Bioconductor / BiocParallel

Bioconductor facilities for parallel evaluation
https://bioconductor.org/packages/BiocParallel
65 stars 29 forks source link

BiocParallel : long vectors are not supported in .C() #255

Closed YouriTasse closed 1 year ago

YouriTasse commented 1 year ago

When I run the gsva() function from the gsva package in R.4.2.2., i get this error :

Error : BiocParallel errors 1 remote errors, element index: 1 0 unevaluated and other errors first remote error: Error in FUN(...): long vectors (argument 1) are not supported in .C

It only happens with very large datasets.

What should I do ?

Jiefei-Wang commented 1 year ago

Without a runnable code, I cannot really tell where the actual issue is(please try to make one). However, what you can do is run your code with BPPARAM = SerialParam() first to see if you have the same error. Most likely, this is not a BiocParallel issue but the issue of the package you are using in your code.

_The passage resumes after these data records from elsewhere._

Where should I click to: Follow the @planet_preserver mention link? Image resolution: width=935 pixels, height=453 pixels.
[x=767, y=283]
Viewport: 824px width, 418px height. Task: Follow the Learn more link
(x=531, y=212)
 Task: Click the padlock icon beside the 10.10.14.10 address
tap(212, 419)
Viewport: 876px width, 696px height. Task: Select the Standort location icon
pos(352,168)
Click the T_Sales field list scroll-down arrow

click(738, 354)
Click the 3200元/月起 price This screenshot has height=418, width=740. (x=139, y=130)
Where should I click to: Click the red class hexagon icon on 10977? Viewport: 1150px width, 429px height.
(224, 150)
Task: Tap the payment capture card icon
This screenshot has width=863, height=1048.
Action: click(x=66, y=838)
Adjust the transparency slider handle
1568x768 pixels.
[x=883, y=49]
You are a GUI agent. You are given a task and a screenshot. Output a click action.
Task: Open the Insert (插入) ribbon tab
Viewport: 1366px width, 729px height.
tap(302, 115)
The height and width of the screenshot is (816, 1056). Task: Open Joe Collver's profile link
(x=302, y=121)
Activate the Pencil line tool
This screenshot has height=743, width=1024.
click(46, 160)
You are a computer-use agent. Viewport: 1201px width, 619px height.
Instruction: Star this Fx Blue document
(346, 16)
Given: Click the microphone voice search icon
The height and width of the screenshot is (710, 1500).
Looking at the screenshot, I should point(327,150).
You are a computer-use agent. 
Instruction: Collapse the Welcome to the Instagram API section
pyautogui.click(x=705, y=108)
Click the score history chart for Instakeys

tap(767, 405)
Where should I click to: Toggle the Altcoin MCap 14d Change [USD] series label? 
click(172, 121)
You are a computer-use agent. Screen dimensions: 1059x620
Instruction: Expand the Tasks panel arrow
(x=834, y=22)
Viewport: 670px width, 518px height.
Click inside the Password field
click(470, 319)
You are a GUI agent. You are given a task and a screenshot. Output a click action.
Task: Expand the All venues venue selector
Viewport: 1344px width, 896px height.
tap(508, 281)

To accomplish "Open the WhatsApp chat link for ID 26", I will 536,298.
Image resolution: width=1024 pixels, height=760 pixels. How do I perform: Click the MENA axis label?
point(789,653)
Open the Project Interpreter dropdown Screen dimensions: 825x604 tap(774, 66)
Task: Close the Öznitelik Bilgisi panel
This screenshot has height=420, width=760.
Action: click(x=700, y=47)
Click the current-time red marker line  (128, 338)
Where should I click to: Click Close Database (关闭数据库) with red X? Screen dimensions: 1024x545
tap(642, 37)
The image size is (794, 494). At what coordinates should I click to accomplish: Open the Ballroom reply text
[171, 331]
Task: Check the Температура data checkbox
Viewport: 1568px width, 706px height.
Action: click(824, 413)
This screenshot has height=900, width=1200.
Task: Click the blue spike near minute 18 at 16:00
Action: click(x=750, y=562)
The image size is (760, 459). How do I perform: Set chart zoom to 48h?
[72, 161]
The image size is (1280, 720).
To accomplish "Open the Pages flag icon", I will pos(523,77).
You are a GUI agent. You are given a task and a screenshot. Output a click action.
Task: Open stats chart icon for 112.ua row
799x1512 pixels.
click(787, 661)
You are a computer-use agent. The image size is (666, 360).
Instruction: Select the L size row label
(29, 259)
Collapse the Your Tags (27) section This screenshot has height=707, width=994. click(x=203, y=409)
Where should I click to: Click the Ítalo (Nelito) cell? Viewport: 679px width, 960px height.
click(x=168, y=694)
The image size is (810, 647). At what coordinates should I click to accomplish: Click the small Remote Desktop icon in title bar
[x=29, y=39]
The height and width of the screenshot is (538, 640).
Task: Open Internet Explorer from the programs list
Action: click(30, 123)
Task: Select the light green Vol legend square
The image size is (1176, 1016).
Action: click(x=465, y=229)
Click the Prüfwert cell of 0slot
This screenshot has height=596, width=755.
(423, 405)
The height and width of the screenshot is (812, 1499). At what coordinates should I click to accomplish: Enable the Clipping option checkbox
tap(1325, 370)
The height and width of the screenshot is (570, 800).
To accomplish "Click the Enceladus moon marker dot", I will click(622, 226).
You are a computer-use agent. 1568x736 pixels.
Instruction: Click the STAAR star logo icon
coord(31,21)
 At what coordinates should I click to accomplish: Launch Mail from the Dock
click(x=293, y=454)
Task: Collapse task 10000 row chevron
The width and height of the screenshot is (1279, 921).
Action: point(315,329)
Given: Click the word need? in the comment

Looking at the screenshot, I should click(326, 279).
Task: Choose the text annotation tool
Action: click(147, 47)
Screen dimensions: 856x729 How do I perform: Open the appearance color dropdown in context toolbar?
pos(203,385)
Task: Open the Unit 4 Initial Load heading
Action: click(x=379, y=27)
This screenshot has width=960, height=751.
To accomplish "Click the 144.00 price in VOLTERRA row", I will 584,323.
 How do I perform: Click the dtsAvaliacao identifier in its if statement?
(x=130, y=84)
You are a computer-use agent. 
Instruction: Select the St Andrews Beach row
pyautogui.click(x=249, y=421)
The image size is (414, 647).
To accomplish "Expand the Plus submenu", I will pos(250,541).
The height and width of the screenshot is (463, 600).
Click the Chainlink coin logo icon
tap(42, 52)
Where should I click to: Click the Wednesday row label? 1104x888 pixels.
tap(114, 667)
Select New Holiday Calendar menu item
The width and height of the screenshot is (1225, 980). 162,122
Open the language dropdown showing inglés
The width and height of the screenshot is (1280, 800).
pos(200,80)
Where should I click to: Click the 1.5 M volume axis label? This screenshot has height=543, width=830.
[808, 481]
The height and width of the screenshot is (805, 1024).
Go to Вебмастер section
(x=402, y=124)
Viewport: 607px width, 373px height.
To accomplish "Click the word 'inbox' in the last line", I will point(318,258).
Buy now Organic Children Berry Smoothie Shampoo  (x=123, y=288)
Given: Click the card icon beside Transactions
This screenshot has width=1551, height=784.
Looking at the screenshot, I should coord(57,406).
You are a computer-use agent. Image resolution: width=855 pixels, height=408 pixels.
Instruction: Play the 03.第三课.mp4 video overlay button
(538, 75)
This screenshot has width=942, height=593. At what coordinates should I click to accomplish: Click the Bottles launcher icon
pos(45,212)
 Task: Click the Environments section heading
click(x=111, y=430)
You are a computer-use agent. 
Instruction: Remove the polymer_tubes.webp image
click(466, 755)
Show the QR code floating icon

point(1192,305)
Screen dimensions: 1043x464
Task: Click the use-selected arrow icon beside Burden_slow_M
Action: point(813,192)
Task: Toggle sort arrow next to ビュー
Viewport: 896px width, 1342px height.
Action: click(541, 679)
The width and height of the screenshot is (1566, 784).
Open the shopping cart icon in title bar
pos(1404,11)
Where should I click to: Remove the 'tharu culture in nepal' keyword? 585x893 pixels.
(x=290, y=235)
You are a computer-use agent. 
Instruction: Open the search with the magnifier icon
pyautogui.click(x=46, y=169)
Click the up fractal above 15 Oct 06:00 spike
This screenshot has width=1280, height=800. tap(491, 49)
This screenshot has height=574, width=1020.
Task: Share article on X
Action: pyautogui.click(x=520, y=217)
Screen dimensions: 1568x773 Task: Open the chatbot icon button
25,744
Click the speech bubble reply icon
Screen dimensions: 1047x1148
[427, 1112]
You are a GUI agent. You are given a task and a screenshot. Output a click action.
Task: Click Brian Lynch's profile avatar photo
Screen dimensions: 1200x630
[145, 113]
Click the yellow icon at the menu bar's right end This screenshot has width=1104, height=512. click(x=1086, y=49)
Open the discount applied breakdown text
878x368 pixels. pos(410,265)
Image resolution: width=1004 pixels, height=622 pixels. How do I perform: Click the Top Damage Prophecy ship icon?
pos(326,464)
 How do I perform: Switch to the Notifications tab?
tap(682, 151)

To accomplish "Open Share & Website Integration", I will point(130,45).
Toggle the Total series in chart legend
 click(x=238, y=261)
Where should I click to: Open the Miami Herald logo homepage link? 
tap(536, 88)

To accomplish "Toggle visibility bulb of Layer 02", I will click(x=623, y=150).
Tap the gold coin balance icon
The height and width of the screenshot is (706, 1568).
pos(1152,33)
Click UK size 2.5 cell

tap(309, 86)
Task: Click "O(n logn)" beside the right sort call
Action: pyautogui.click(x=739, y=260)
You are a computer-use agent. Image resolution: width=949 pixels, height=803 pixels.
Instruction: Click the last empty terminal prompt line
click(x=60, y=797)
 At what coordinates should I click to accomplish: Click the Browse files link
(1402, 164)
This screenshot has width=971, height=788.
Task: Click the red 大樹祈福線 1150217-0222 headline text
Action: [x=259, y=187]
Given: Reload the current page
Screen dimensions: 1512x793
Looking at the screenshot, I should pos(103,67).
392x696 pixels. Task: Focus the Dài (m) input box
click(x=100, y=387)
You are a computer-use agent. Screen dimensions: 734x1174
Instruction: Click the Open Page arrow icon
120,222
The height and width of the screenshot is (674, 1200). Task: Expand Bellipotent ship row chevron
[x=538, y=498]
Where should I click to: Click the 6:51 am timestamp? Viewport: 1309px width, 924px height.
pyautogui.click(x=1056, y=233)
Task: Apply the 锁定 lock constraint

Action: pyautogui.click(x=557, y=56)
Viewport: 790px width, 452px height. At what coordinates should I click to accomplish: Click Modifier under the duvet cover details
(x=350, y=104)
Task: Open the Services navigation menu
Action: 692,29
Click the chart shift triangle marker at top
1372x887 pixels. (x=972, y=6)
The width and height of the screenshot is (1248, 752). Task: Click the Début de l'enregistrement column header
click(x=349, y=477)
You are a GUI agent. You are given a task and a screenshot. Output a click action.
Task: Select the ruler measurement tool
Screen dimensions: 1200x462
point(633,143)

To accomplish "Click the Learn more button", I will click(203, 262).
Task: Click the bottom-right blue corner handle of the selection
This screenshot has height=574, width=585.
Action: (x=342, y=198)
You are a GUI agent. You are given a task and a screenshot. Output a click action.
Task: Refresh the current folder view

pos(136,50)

YouriTasse commented 1 year ago

Here is the code

library(GSVA)
library(readxl)
library(dplyr)
library(tidyr)
library(xlsx)

# load the dataset 
load("./Wu_V2.RData")
data = mat

## geneset 
gene.excel = read_excel("./c5.xlsx") %>% as.data.frame()

  # set the proper format
  genes = gene.excel[,1] %>% na.omit() %>% as.data.frame()
  genes = list(as.character(genes[,1]))

  nbCores = parallel::detectCores()

### GSVA
gsva1 = gsva(data, #must be a matrix
             genes, #was markers.set
             verbose = TRUE,
             method = "gsva",
             parallel.sz =  nbCores-2) %>% t()

I ran this code on many smaller datasets before without any issue. If I were to run the code without parallelization, it would run for at least 20 days... So it is not really an option.

parallel.sz call for : multicoreParam()

I think that my issue is similar to this one : https://stackoverflow.com/questions/34165654/r-vector-size-limit-long-vectors-argument-5-are-not-supported-in-c

Jiefei-Wang commented 1 year ago

If you are hitting the hard limit of R vector size, the only way to fix it is to redesign the algorithm. I think you can report this to GSVA maintainers and let them know about this issue. @mtmorgan what do you think?

mtmorgan commented 1 year ago

Yes; the repository is at https://github.com/rcastelo/GSVA and I am sure @rcastelo will be able to help.

YouriTasse commented 1 year ago

Thanks you very much to both of you ! I just created a new issue on the GSVA repository.